Despite the fact the news is all good – Bravura does not have operations in America, and the sub-prime problems could actually help the business by pushing Bravura’s banking clients towards its wealth management software – investors still appear to have concerns. It’s irrational, but that’s the sharemarket. “The company is in substantially better shape now than it was six weeks ago,” Dunstan says, with a hint of exasperation.
Dunstan agrees with Baker’s advice of not getting overly worried about market volatility. “You really have to force yourself to concentrate on the business and not let yourself get distracted. You have to believe that you know how well the business is actually going.”
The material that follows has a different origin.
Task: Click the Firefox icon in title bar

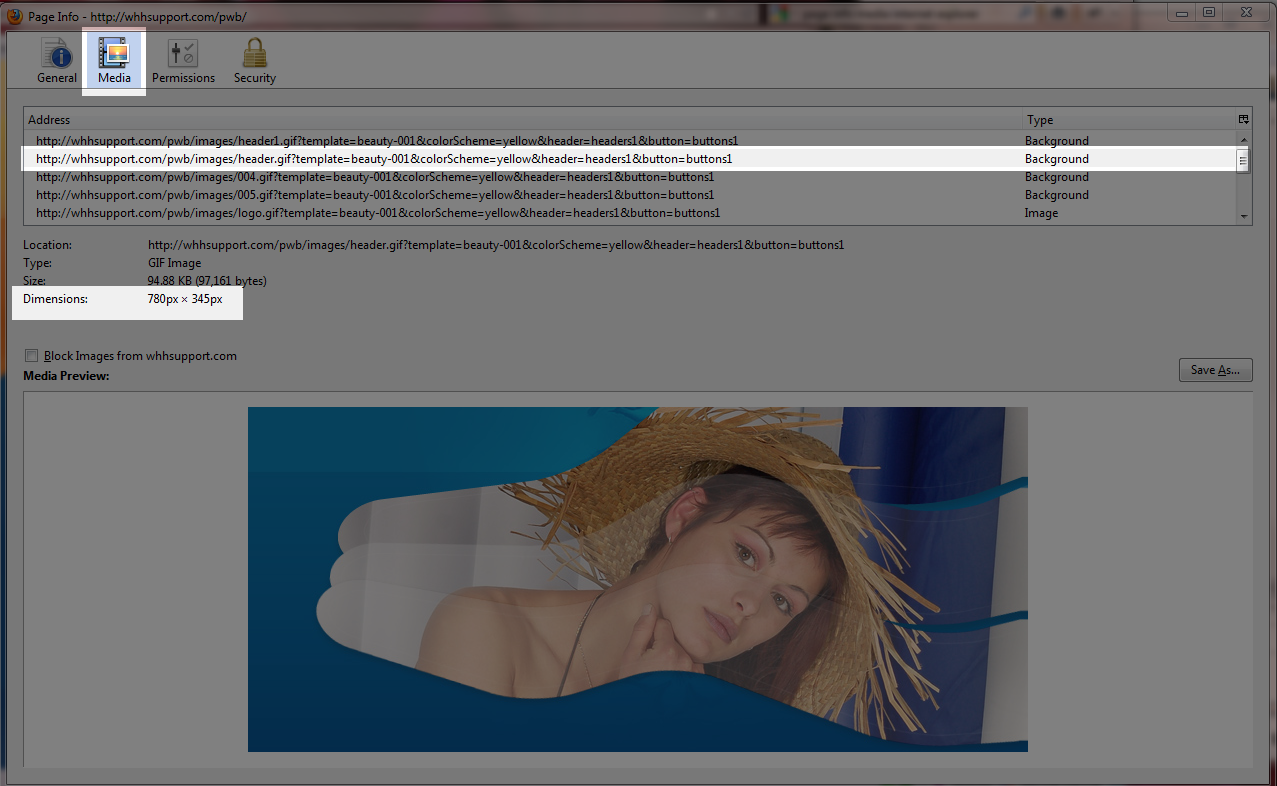Action: coord(15,17)
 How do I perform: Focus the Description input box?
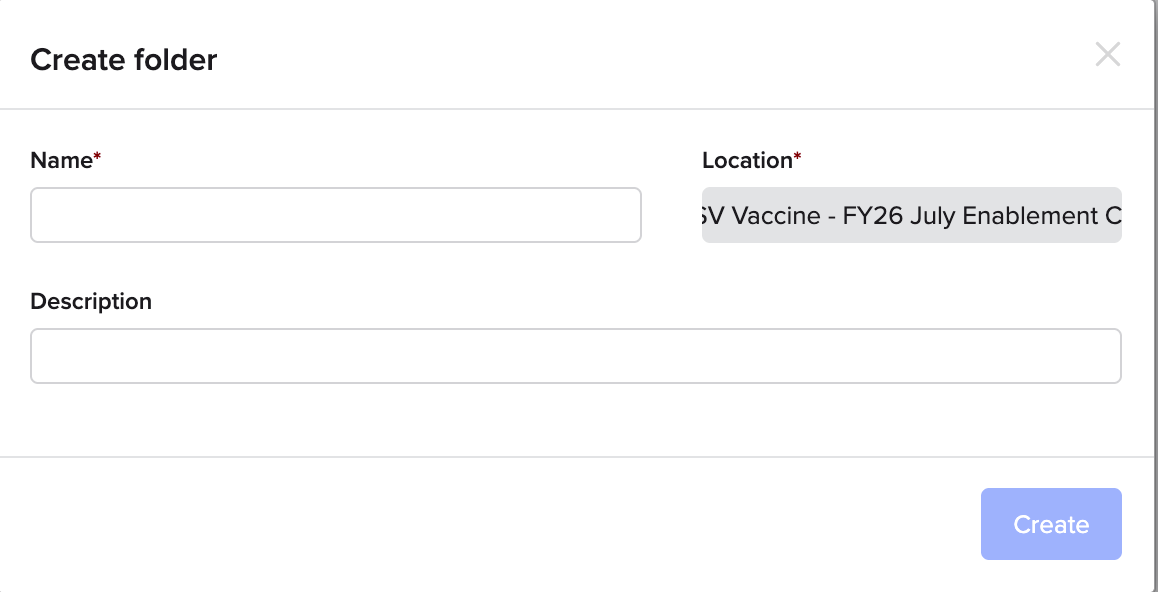click(x=575, y=356)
But he says it is important to get your company’s message out and remind investors that the business is on track. “You do have to communicate a bit more,” Dunstan says. He has been regularly updating analysts and institutional investors during the last few weeks, and has also made a formal Australian Stock Exchange announcement to update smaller investors on the company’s good trading results. Dunstan says working the phones has helped to reassure investors. “The good thing is that through all of this the institutions have not sold a share, and in fact they are picking up bits and pieces here and there.”
Equity markets continue to be volatile, dropping or rising by a few percentage points each day. Executives at listed companies and investors had better get used to seeing the value of their investments bounce around.
But Simon Baker says that before dumping a stock just because its price is falling, investors need to look carefully at its growth prospects. “I think this is all about the long-term. The question our shareholders should ask – and really all shareholders of any company – is what will this company look like in the next one to five years?”